Unless the shares on the common stock
issuable upon the exercise of the Warrant are registered under the Securities
Act of 1933, as amended (the “Act”), Inventek, will be
required to provide Perf with an investment letter and the certificates
representing such shares will contain a legend to the effect that Inventek may
not transfer, sell, pledge or hypothecate such shares unless the registration
provisions of the Act have been complied with or Perf has received an opinion of
counsel that such registration is not required.
5.3 Binding
Agreement. This Agreement shall be binding upon and inure to
the benefit of the Parties and their respective successors and assigns. Perf
shall not assign or otherwise transfer its rights under this Agreement without
the prior written consent of Inventek which shall not be unreasonably
withheld.
5.4 [Survival.

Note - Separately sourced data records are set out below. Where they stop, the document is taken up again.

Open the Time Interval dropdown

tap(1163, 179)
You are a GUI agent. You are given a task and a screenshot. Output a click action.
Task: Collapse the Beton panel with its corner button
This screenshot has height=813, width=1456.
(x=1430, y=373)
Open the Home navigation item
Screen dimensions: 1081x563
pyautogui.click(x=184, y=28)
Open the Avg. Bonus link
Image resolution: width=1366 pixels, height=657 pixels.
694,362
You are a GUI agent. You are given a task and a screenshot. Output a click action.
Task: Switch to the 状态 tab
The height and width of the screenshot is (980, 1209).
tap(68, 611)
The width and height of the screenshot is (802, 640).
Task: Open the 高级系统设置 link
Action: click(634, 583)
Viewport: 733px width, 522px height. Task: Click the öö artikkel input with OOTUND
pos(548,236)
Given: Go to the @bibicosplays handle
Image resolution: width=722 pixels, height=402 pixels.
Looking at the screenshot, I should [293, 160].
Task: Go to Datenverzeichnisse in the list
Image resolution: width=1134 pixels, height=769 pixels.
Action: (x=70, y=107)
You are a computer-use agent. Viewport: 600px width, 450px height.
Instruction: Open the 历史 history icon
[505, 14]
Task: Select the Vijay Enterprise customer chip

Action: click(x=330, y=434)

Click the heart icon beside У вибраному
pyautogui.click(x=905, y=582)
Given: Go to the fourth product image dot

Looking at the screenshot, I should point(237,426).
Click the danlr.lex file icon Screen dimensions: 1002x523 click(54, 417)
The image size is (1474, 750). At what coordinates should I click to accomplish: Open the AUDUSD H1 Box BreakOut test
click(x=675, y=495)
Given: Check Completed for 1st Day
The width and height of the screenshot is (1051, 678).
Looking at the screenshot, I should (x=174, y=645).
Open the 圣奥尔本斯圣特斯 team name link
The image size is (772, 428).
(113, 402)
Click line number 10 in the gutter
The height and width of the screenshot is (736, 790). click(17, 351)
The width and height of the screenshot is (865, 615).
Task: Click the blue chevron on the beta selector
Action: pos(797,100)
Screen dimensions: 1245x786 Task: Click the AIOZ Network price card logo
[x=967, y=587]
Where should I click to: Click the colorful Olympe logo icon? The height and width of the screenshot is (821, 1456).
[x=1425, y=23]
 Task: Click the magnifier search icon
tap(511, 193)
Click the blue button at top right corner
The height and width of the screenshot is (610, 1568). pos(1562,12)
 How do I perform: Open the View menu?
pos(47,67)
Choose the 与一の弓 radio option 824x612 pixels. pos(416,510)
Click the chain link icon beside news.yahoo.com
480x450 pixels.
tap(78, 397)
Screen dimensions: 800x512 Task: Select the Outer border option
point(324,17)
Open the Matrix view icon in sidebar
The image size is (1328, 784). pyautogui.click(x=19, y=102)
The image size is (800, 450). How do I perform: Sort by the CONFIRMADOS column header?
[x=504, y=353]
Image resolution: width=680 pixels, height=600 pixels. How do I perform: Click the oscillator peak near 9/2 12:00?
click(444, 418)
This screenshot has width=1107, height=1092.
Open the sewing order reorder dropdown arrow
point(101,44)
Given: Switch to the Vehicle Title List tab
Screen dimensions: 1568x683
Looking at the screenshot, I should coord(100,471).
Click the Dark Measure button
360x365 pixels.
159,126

All
promises, covenants, agreements, representations and warranties contained herein
shall survive the execution and delivery, and the subsequent termination, of
this Agreement.]?
5.5 Notices. Any
notice required or permitted to be given under this Agreement shall be given in
writing by hand delivery, commercial overnight courier or registered or
certified U.S. Mail, to the addresses below, and shall be deemed duly given upon
receipt, or if by registered or certified mail three (3) business days following
deposit in the U.S. Mail. The parties hereto may from time to time
designate in writing other addresses expressly for the purpose of receipt of
notice hereunder.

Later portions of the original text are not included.